De Lord.
Iedereen kent het.
Naast Herberg ’t Plein.
Dat ken ik dan weer.
Ik drink er weleens koffie.
Doorzakken doe ik er niet.
Ik lees er de krant.
Of maak een praatje met Jaap.
De ambassadeur van Meppel.
Maar de Lord dus.
Ik kwam er nooit.
Ik was al te oud.
Toch, een voorstelling kan ik mij er wel van maken.
Ik kan mij er in ieder geval iets bij indenken.
Ik heb ook in de lampen gehangen.
Letterlijk soms.
Ik ben ook door een portier naar buiten gesmeten.

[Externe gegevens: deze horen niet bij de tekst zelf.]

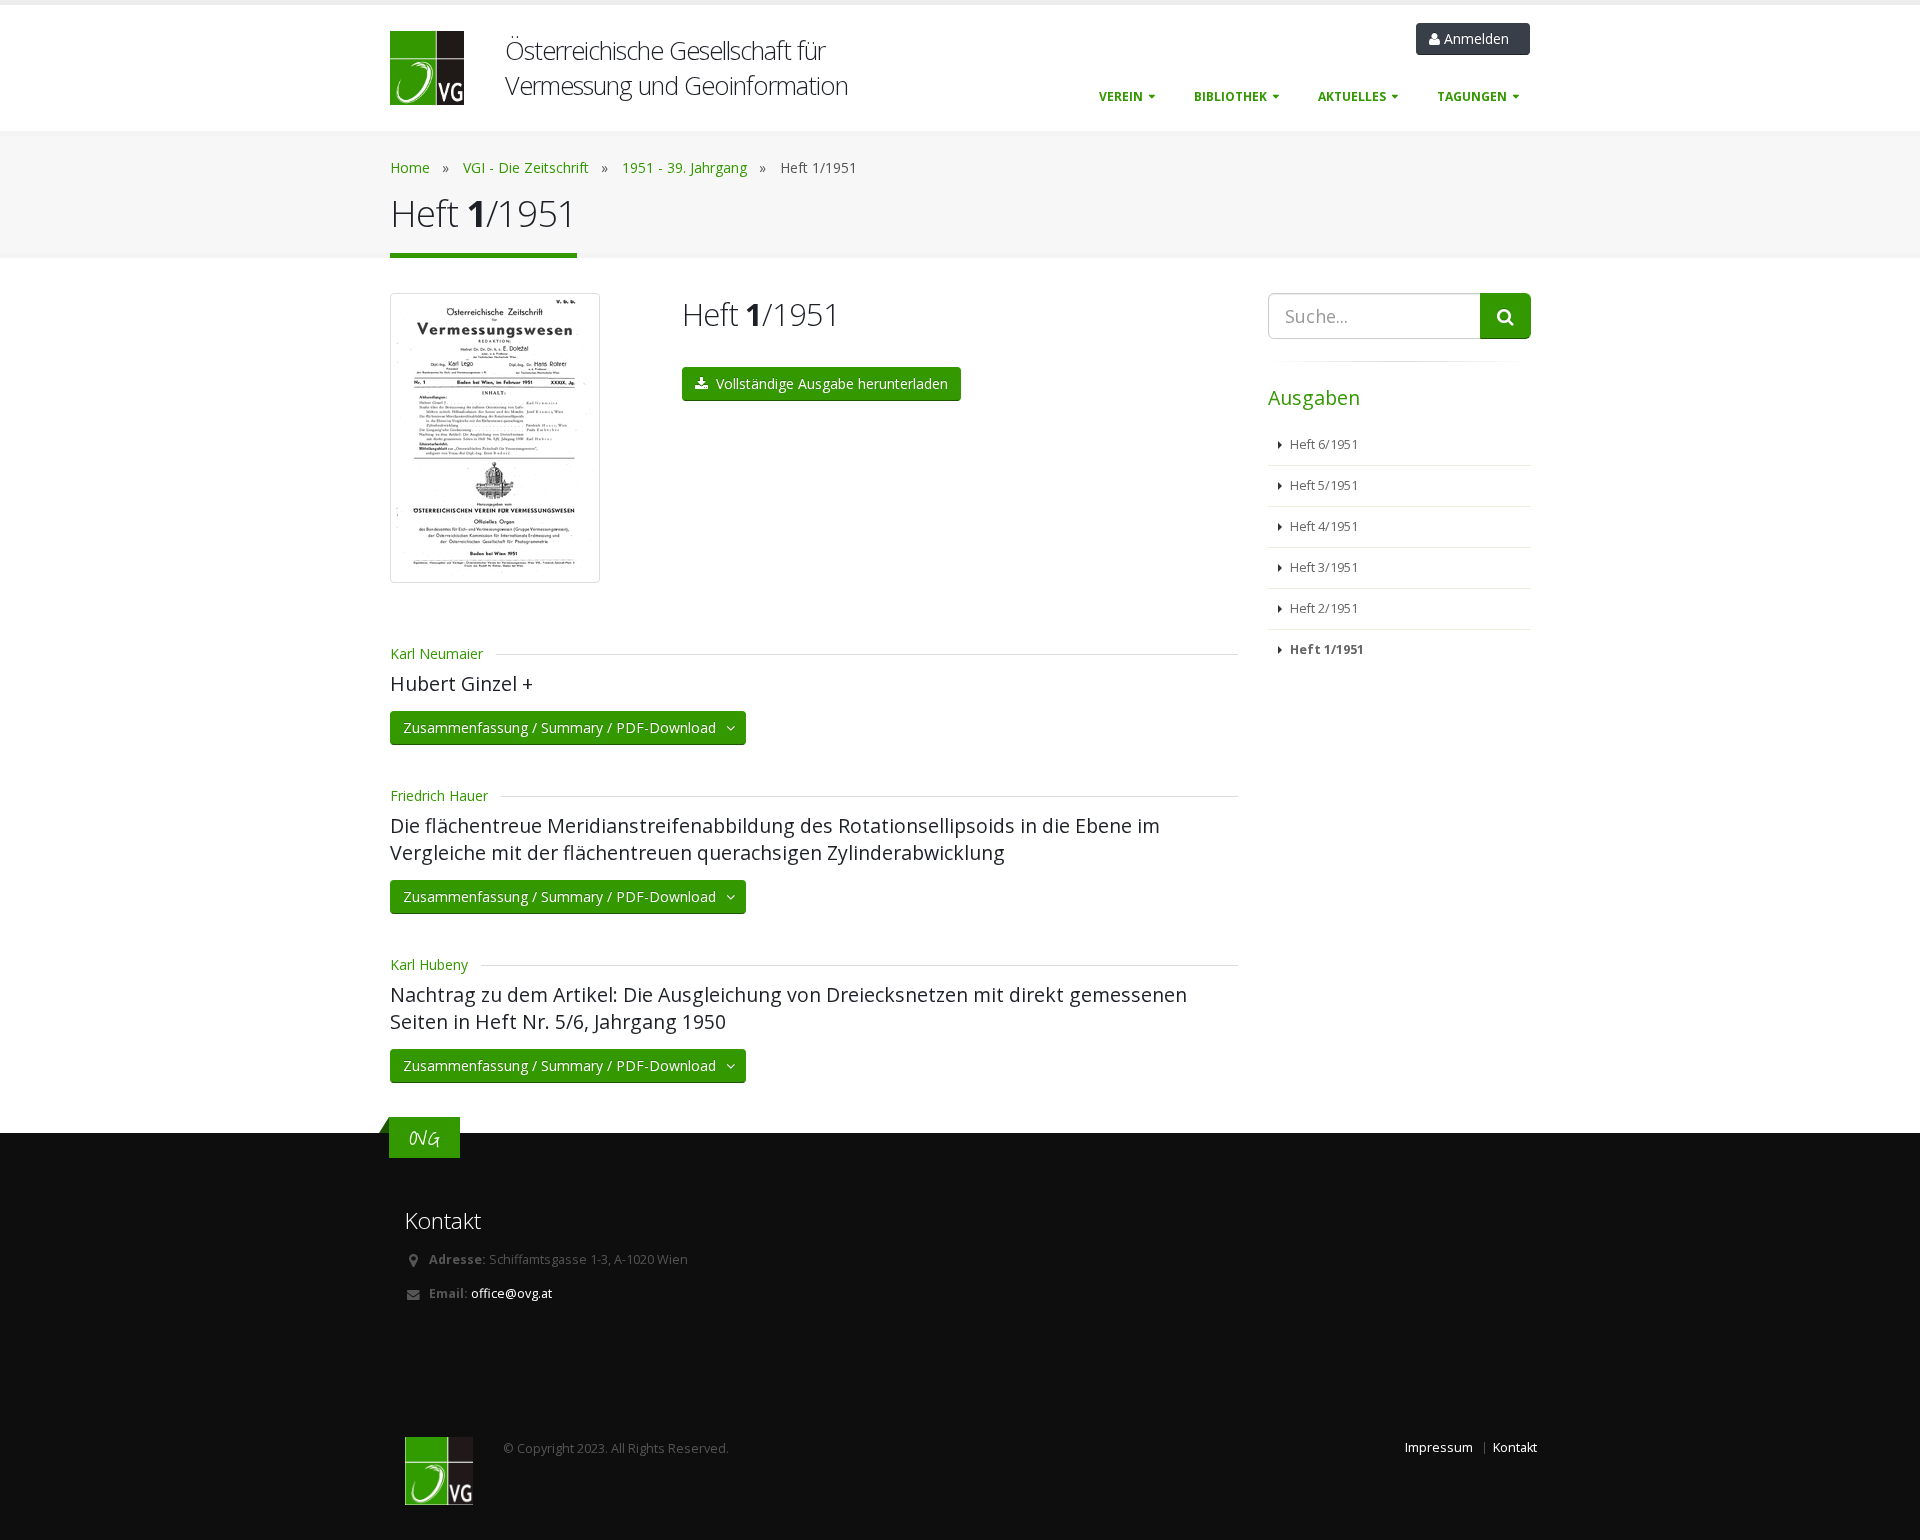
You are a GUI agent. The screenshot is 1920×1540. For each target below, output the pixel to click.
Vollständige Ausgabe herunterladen (828, 383)
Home (410, 167)
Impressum (1439, 1447)
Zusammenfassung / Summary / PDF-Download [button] (565, 727)
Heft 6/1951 (1322, 444)
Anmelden (1478, 38)
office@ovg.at (511, 1293)
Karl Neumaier (436, 653)
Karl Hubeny (429, 964)
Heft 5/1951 (1322, 485)
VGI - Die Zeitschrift (526, 167)
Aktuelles (1352, 96)
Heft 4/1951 (1322, 526)
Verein (1121, 96)
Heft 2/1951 (1322, 608)
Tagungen (1472, 96)
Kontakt (1515, 1447)
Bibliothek (1230, 96)
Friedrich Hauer (439, 795)
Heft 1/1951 (1325, 649)
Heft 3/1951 (1322, 567)
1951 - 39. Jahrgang (684, 167)
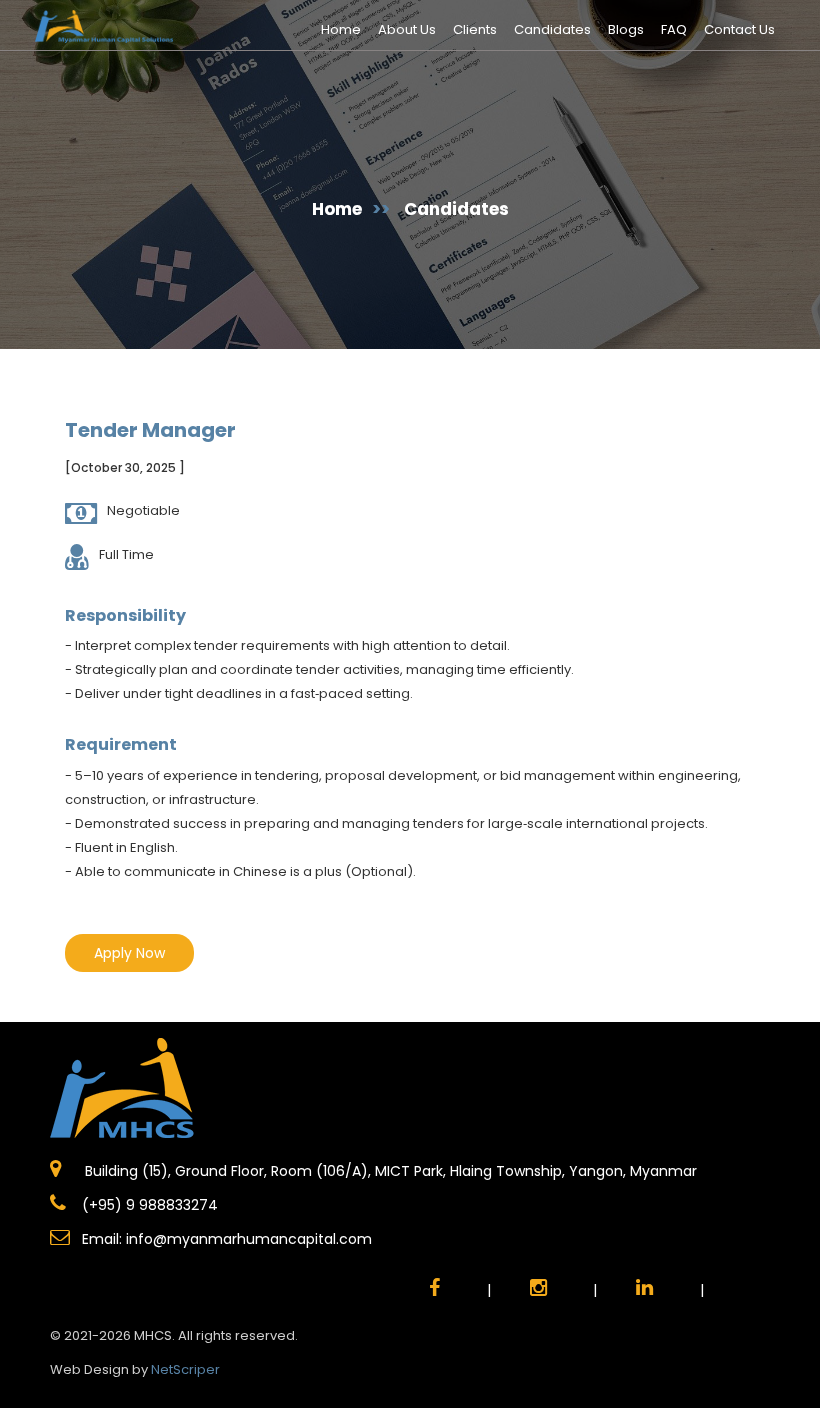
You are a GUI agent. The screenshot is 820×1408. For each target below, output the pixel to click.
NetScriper (185, 1369)
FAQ (674, 29)
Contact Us (739, 29)
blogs (626, 29)
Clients (475, 29)
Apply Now (129, 953)
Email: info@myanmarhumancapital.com (227, 1239)
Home (341, 29)
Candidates (552, 29)
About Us (407, 29)
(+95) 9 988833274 (148, 1205)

Ik zal het wel verdiend hebben.
Ik dacht dat ik een ster was.
Een ster aan het firmament.
Nou dacht ik wel meer destijds.
Elvis Presley.
Demis Roussos.
Ik was ze allemaal.
Dan klom ik op het podium.
Ook al stond er een artiest.
Die gaf ik dan een duwtje.
Griste nog wel even snel de microfoon uit zijn handen.
En riep dan vol overtuiging:
Is everybody happy?
Alleen toen plaatste ik geen vraagteken.
En dat heb ik geweten.
Ik heb nou nog hoofdpijn.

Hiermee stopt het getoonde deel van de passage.